Rather, the portal now filled her with a feeling that in her millennia of power and immortality and countless cravings and aversions Raine had all but forgotten about.

Curiosity. Pure, raw curiosity.

Raine turned to the man and kissed him. Knowing that she might never see him, nor partake in the wonder of this realm again, she took the doorknob.

She felt the odd sensation of her mind re-arranging itself.

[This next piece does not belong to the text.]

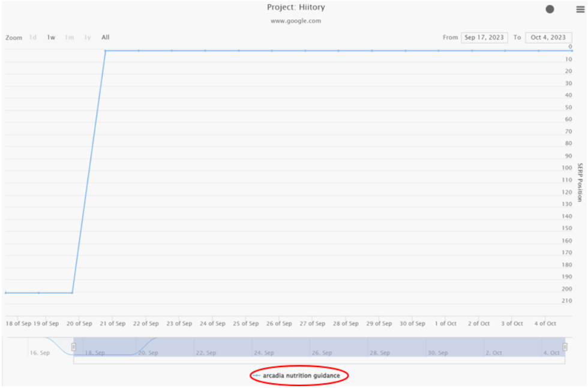Click the left navigator range handle
This screenshot has height=388, width=588.
click(x=74, y=347)
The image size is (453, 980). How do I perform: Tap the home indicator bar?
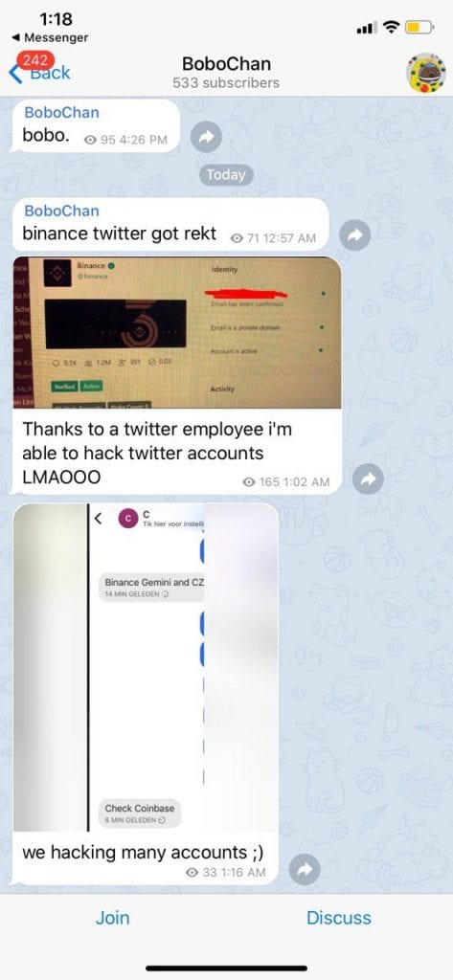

For the first time she could ever recall, Raine knew the meaning of absolute peace. She also knew deep down, somehow, that she had just been asked back to the physical world to use her renewed consciousness to fight, to sacrifice herself if need be to resolve some Earthly conflict, some war she was fated to be a pawn in.

Except now she was more than a pawn. She calmly read the electrical signals guiding her back to what she now recognized as her brain.

Raine instinctively felt it: her every muscle, nerve, joint, and tendon, all completely in control, and yet it was merely a distant shell, like a game controller made of flesh and blood, if one tied to her consciousness. She was beyond the zone. She had found the zone, staked out her claim, and was living in it full-time.

There would be no going back.

This is my chess game, and I am a pawn who crossed the board
, she thought.
Now that I am to be a Queen of my own, I’ve finally realized the truth that all may see, the one that I’ve always known, but was trained to ignore: I’m sovereign. We are all sovereign.

But none exist in a vacuum. Our existences are all co-dependent. Our evolving consciousnesses are all tied to a cosmic whole.

And as long as slavery and persecution exists, I will fight it.

None are free of these bonds until all are.